You don't care about anything anymore. You don't care how you do it, or who is left with the mess. You forget what it feels like to care. You forget what it's like to be loved.
The suffering is going on without a reason, without caring or love, forever. You've already died emotionally and mentally, your body is just waiting to die! But it won't! Your body won't die, and you want it too! You’re trapped in a world that you don't know anymore, and you can't get out!
You start wishing for something to happen to you that will kill you, but it doesn't so you have to find a way out!
No hope. No reason to live. No light at the end of the tunnel.
Maybe you'll do it with a gun? You have a gun! Get it! Load it! Good. Now put it in your mouth! No one will be able to stop you. It's almost over now! Pull the trigger and it'll all be over. All the suffering will be gone soon, just pull the trigger!
"Knock, knock, knock!" Someone's at the door. Should you answer it? "Are you okay in there?" says the voice of a friend. Do you finish yourself off, or do you answer your friend?
This is the critical moment that doesn't come for many people! I've heard people say that they had a feeling they should call someone, then found out that person had ended their life that day. They could've been saved by a phone call!
Some people only get part way through this before someone realizes that they need help. If you go too far, you don't want help. You just want it to end.
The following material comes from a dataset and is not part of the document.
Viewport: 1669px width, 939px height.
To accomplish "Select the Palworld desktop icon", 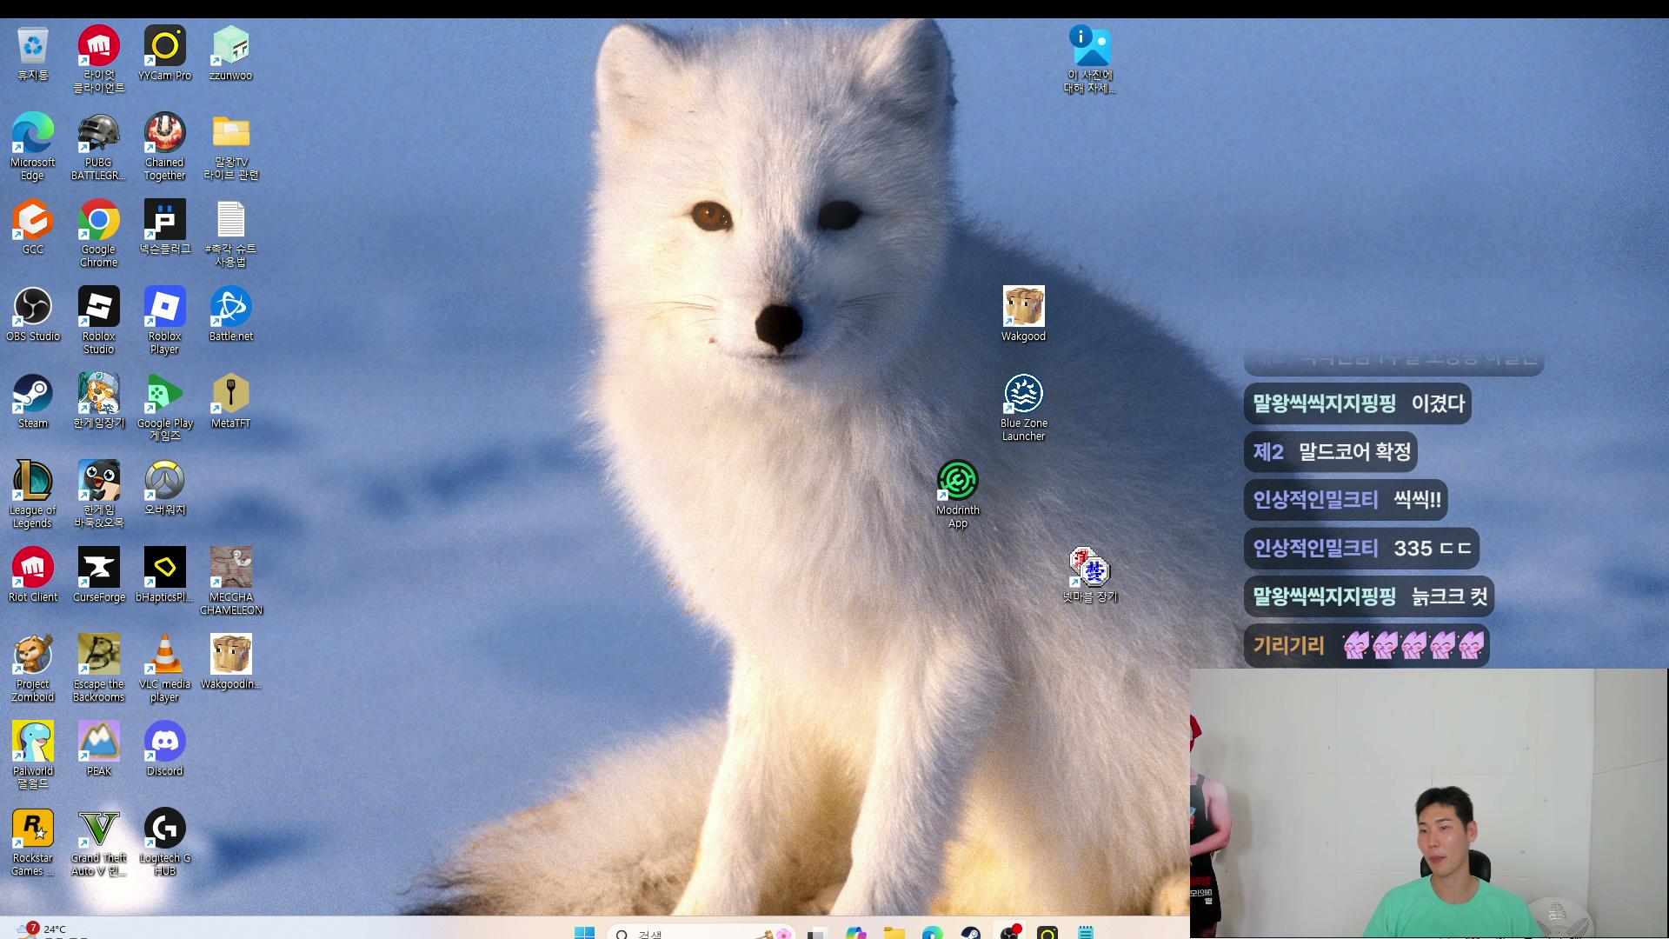I will coord(33,755).
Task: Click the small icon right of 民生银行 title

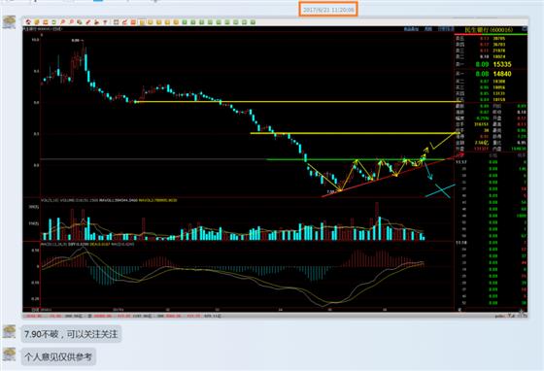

A friend interrupted me. He wanted to tell me I had a phone call. It was my Guardian Angel. She called because she felt she should. My Guardian Angel's name is Fiona. She became my wife. She came into my life at my lowest point. I was a mess! She cared for me when I didn't care for myself. She loved me when I didn't love myself. She took away my suffering, and replaced it with reasons to live! Herself and 2 boys that I'm now raising as my own. I now know it's worth it!
God was looking out for me. He sent Fiona to pull me through.
I have never shared this with anyone but my Angel. She still doesn't know I was sucking on the barrel of a pistol when she called to check on me. I was pulling the trigger back when the knock on the door came. I was less than a second away from ending it all. One second!
Please! If you get the urge to call someone you know, do it! Do it right away! It could be the best thing that ever happened to them!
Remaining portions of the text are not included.